You know it's a horror movie when people make bad real estate decisions at the drop of a hat
If I were to make a horror movie, I'd start with a family of Asian filmmakers who decide to uproot themselves and start live anew in America. Since it's a horror movie, they'd end up making the worst real estate decision of their lives and find themselves living in a creaky old mansion with bad plumbing, moldy wallpaper, and a mysterious dark cellar that you won't want to go down because in it are all the scary ghosts that come along with all mysterious cellars. And with the house comes a curse more horrifying than - our Asian filmmakers will be doomed to make uninspired films that showcase none of the ingenuity, intelligence, or style that they are known for. Now, that would be a horror movie that I'd pay to watch - and not the movies that these filmmakers make. I'm speaking of the wave of Asian filmmakers whose Hollywood chapters of their careers have not been marked by breakout success, but very much the reverse - there are Samo Hung and Chow Yun Fatt in their forays into US television and film, but more importantly Takashi Shimizu, Hideo Nakata as the J-Horror directors who travelled to America to make watered-down remakes of their films.

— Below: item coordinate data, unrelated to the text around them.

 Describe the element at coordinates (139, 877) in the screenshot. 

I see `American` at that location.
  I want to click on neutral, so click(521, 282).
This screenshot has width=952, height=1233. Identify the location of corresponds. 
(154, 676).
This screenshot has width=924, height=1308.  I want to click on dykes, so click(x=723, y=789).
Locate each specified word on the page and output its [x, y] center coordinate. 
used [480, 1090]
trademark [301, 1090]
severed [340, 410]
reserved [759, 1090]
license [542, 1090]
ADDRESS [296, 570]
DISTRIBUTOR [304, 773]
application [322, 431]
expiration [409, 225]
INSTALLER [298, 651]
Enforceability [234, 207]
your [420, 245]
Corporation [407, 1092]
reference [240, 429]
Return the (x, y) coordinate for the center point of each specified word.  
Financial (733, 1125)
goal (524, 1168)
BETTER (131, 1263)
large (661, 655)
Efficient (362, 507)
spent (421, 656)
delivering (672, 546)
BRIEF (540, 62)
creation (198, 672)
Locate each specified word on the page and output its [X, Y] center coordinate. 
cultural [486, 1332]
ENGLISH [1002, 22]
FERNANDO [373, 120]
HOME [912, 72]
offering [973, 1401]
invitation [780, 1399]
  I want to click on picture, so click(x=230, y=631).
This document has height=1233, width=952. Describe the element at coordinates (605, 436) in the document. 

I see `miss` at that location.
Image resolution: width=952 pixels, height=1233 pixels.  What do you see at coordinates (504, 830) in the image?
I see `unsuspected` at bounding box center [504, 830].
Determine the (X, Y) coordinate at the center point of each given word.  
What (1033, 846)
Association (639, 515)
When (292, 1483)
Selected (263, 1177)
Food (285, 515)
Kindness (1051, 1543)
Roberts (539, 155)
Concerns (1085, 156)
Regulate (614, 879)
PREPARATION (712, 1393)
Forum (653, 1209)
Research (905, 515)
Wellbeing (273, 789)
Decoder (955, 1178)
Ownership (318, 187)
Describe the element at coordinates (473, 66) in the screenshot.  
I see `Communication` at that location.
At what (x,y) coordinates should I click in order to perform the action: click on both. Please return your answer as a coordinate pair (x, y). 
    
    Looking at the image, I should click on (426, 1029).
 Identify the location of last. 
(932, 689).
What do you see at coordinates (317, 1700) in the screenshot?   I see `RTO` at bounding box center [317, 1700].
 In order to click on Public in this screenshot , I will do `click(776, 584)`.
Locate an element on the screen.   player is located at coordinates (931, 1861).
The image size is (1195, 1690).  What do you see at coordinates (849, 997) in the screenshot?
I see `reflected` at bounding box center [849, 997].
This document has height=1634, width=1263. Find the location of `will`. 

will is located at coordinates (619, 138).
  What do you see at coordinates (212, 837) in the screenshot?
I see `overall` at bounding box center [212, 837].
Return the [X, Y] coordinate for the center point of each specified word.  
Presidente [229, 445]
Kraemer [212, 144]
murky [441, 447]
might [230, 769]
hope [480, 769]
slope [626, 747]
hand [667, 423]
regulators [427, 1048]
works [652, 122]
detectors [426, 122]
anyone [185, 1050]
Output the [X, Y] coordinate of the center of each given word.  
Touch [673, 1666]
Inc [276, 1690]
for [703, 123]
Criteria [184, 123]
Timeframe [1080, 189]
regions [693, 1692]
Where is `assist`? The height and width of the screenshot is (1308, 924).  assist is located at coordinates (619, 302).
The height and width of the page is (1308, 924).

Joining this sorry bunch of J-horror auteurs are the Pang Brothers, in their US-produced entry The Messengers. One thing about the Pang Brothers' horror films is their strong visual style (Re-cycle being the jewel in their crown), which transform their J-horror-cobbled entries into a feast for the eyes. You can always count on the duo to deliver films based on ideas and motifs that are beginning to wear out their novelty (The Eye was basically an Asian Sixth Sense), yet film them in such a way that still creates an impact.
In The Messengers, the Pang Brothers achieve merely half of their reputation: there is the estranged family fleeing a yet-unnamed recent tragedy, their setting up in an abandoned and decripit farmhouse (both points, incidentally captured in the by-now cliched Drive Across The Country) that was a witness to a spate of horrifying and mysterious events that led to the disappearance (or death) of the previous owners. In typical horror fashion, our family are the rebellious teen, the innocent toddler, the patriarch who obliviously makes the worst employment and real estate choices possible, and the distracted and brittle mother. There is the mysterious door that Leads Downstairs to a cellar where Something Lurks, and Something Else Oozes from the floorboards. There are the ghoulish figures who keep appearing, but only to the mute toddler and the petrified teeen, always appearing near enough to harm them, but never quite doing just that (i.e. The Eye and Sixth Sense style ghouls). And then, bizarrely, there are the host of crows that should black out the sky every time they appear.
There's a problem with all these horror elements, one which the Pang Brothers must not have realised - they're done to death, they're old and cliched, and it means that the only way to jolt audiences is through particularly loud shocks administered by the crows and the speakers in the cinema. If you look at it, this is a huge failure already for the Pangs, who have never depended on loud shocks, false alarms, and flocks of birds to deliver scares before. To add insult to injury, all these horror elements, together with the much of the first half of the film, are so done to death, old and cliched that they've actually been parodied last year by Tobe Hooper in Mortuary, which had a family uproot themselves to a frightfully old building where the dotty matriarch would pursue her new profession of being a mortician while some dark evil oozes from the plumbing...
In the end, there isn't much to recommend in The Messengers, and far less to condemn in it as well. It would do just nice for people who aren't really willing to be scared out of their socks. Fans of the Pangs will find this to be their weakest effort by far, unfortunately.